-->

Integer Vs Long Confusion

2020-01-25 00:55发布

问题:

I have seen many believe in the following

VBA converts all integer values to type Long

In fact, even the MSDN article says

“In recent versions, however, VBA converts all integer values to type Long, even if they're declared as type Integer.”

How is this possible? Consider this simple example.

Sub Sample()
    Dim I As Integer
    I = 123456789
End Sub

If VBA converts all Integer values to type Long even if they're declared as type Integer, then the above should never give you the Overflow error!

What am I missing here? Or should I take it that the statement is incorrect and pay serious heed to that the link says in the beginning

回答1:

An integer declared as an Integer is still type checked as an Integer. The msdn documentation is referencing how the variable is stored internally.
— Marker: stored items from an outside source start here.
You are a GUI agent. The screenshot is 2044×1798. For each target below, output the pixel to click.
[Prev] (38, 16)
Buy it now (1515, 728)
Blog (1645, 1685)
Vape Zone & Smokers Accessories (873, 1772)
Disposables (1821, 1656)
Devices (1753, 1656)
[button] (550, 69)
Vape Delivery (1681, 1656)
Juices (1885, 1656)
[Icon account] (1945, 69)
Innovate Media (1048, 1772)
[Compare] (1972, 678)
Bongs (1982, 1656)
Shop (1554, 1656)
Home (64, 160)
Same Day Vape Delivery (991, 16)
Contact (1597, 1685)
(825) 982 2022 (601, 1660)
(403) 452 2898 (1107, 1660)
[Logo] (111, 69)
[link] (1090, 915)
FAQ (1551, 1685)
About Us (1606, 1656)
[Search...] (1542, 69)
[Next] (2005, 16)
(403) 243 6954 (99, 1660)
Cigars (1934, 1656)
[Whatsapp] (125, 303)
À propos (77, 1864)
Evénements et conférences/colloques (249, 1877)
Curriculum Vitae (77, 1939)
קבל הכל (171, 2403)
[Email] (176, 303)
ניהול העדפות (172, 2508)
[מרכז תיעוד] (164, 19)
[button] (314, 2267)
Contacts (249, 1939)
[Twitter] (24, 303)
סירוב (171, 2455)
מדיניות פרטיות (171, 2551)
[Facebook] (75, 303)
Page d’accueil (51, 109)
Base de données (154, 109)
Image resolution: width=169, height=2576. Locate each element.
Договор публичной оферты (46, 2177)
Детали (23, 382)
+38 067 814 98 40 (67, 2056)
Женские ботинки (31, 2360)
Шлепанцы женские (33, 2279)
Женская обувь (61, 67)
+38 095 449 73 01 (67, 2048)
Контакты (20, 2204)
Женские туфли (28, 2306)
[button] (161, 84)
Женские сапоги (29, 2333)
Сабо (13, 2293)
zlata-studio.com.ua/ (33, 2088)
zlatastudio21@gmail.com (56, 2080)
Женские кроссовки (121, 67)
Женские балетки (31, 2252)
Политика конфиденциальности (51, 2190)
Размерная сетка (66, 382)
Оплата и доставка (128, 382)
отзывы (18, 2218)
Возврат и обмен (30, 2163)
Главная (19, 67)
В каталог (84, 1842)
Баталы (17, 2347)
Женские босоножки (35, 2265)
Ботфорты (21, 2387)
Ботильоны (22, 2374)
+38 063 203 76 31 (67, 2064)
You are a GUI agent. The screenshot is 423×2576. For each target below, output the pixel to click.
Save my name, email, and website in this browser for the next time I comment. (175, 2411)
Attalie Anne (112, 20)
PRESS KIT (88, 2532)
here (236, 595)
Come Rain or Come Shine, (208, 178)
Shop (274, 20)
On a 32 bit system, an Integer will be stored in 32 BITS not Bytes, while on a 16 bit system the value is stored in a 16 BIT space or register, it would have been stored in 16. Hence the maximum size.

There is no type conversion going on as far as VBA is concerned. An int is an int and a long is a long, even though they now take up just as much space.



回答2:

I've spent a lot of time working in the VBA environment and have every reason to believe that the claim in this article is at best, misleading.

I've never come across a situation where an automatic unexpected conversion is made. Of course, assignment by value to a larger type (such as a Double or Long) would be implicit.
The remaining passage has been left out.